2026'nın kapılarını aralarken, Kıbrıs Cumhuriyeti Avrupa Birliği Konseyi Dönem Başkanlığı gibi kritik bir diplomatik göreve soyunmaya hazırlanıyor. Cumhurbaşkanı Nikos Hristodulidis'in "tamamen hazırız" açıklaması, adanın altı aylık bu önemli sürecin üstesinden geleceği yönünde bir umut ışığı. Bu dönemde Nicosia, özellikle savunma alanındaki kilit politika girişimlerini yönlendirecek ve bakanlar kurulu toplantılarına ev sahipliği yapacak.

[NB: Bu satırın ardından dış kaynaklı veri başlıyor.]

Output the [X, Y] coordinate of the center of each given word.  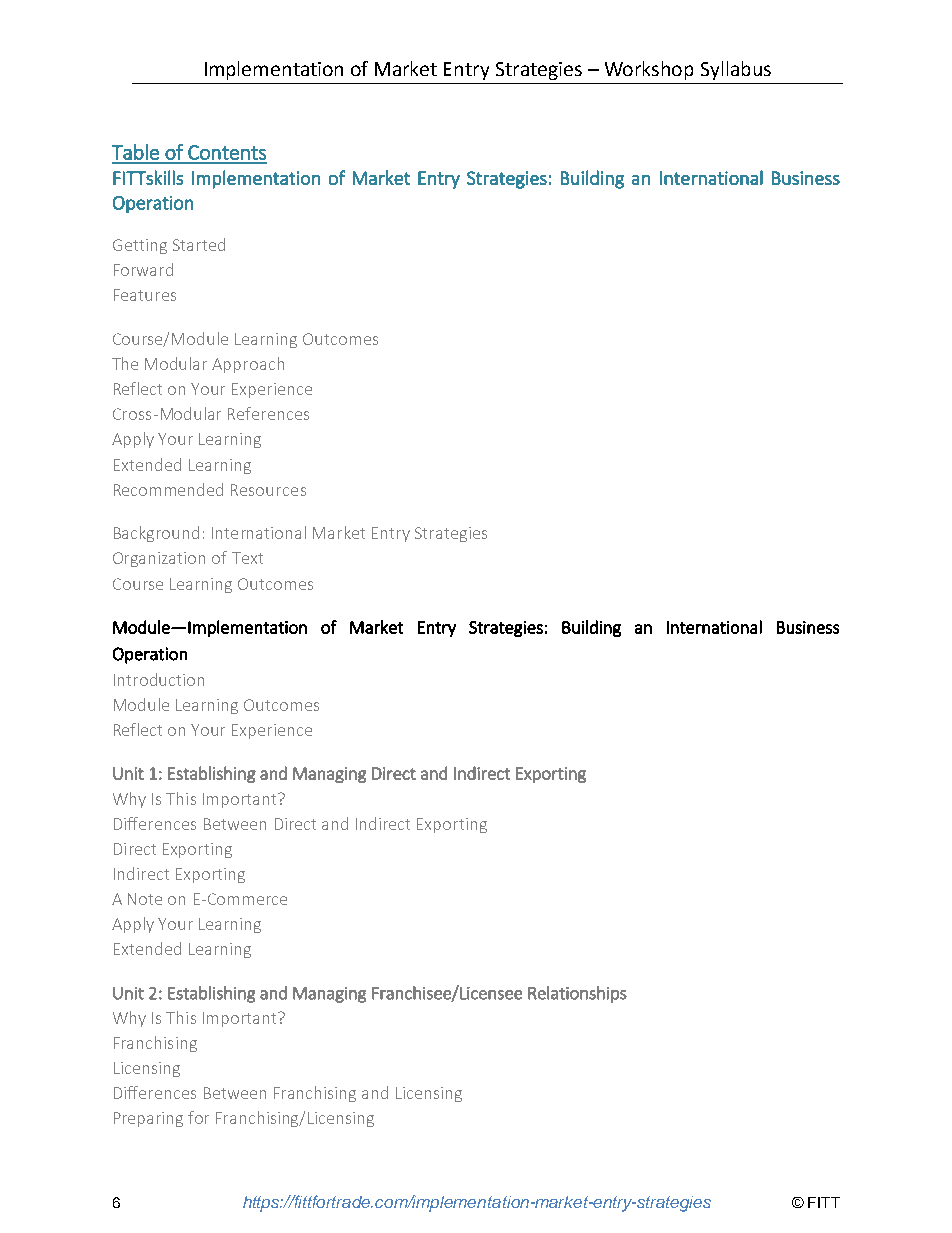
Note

Konferans merkezindeki hazırlıklar tamamlanmış ve on dokuz somut teklif masaya yatırılmış olsa da, bu ağır sorumluluğun üstlenilmesi, özellikle Türkiye ile uzun süredir devam eden Kıbrıs sorunu gibi jeopolitik karmaşıklıkları da beraberinde getiriyor.

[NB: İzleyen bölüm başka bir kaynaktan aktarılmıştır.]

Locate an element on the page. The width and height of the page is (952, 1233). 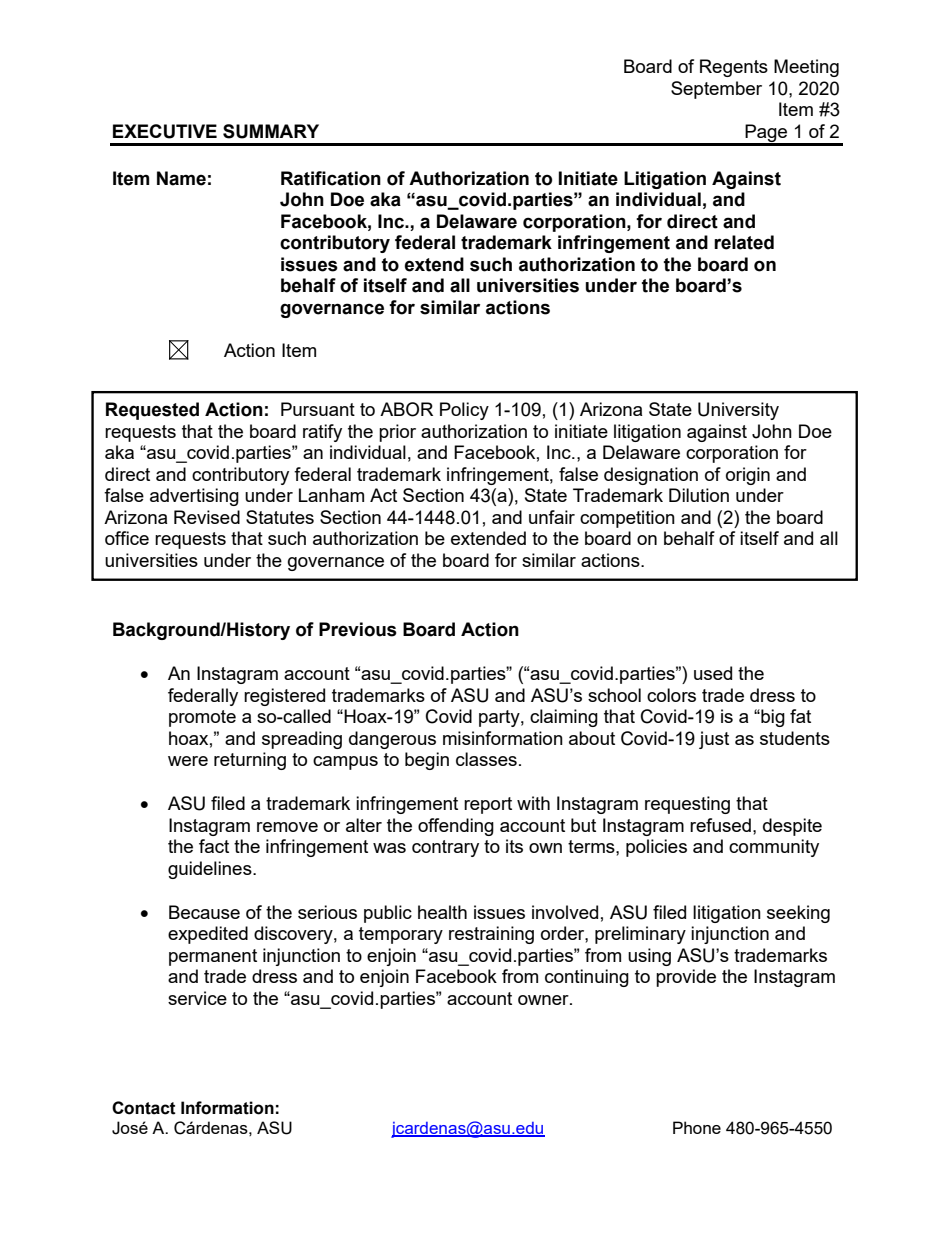
University is located at coordinates (738, 411).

Dönüşümlü başkanlık, AB'nin kurumsal yapısının temel bir parçasıdır ve üye ülkelere önceliklerini ilerletme ve bloğun gündemini şekillendirme fırsatı sunar. Kıbrıs için bu başkanlık, Avrupa Birliği içindeki konumunu güçlendirmek adına hayati bir fırsat anlamına geliyor. Hükümet, sadece konferans tesislerini modernize etmekle kalmayıp, tüm 26 üye ülkeyle, Avrupa Komisyonu ve Avrupa Parlamentosu ile yoğun diplomatik temaslar yürüttü. Son Kiev ziyareti, Ukrayna'ya yönelik devam eden desteği ve bölgesel gelişmelerle ilgilenme konusundaki kararlılığını pekiştirdi.

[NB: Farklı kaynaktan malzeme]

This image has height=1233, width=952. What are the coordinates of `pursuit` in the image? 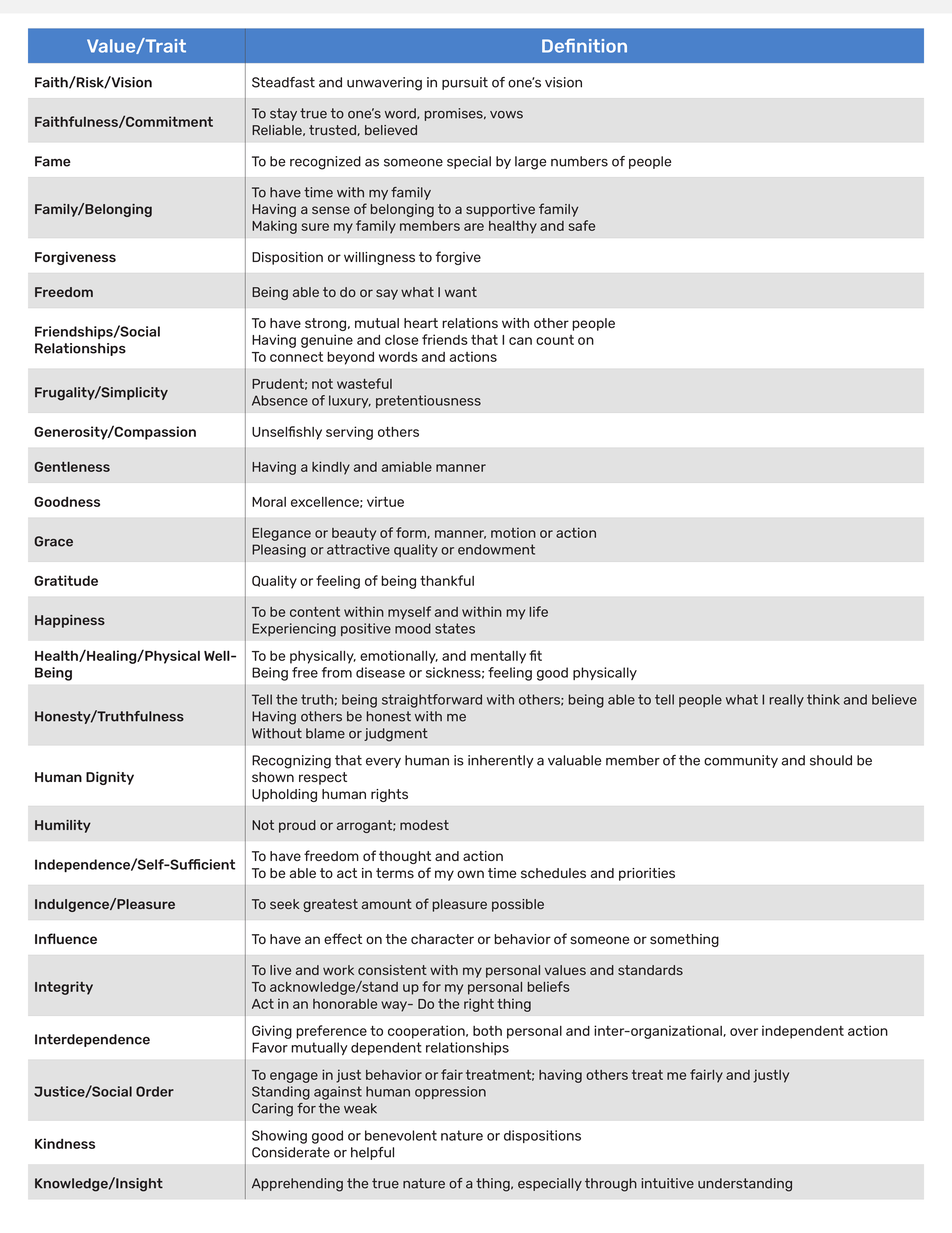 It's located at (465, 83).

Ancak, Kıbrıs sorununun gölgesi, adanın AB hedeflerinin üzerinde belirgin bir şekilde dolaşıyor. AB üyesi adayı Türkiye'nin blokla olan ilişkisi, adanın statüsüyle ayrılmaz bir bütünlük arz ediyor. Kıbrıs, Yunanistan ile birlikte, Türkiye'nin Avrupa Savunma Ajansı'na katılımını engellemek gibi, AB ile Türkiye arasındaki savunma işbirliğini derinleştirmeyi zorlaştıran pozisyonunu sürekli olarak kullanmıştır. Bu durum, hem NATO hem de AB içindeki yetkililerde, bu tür sürtüşmelerin kritik savunma girişimlerini baltalayabileceği endişesini doğuruyor.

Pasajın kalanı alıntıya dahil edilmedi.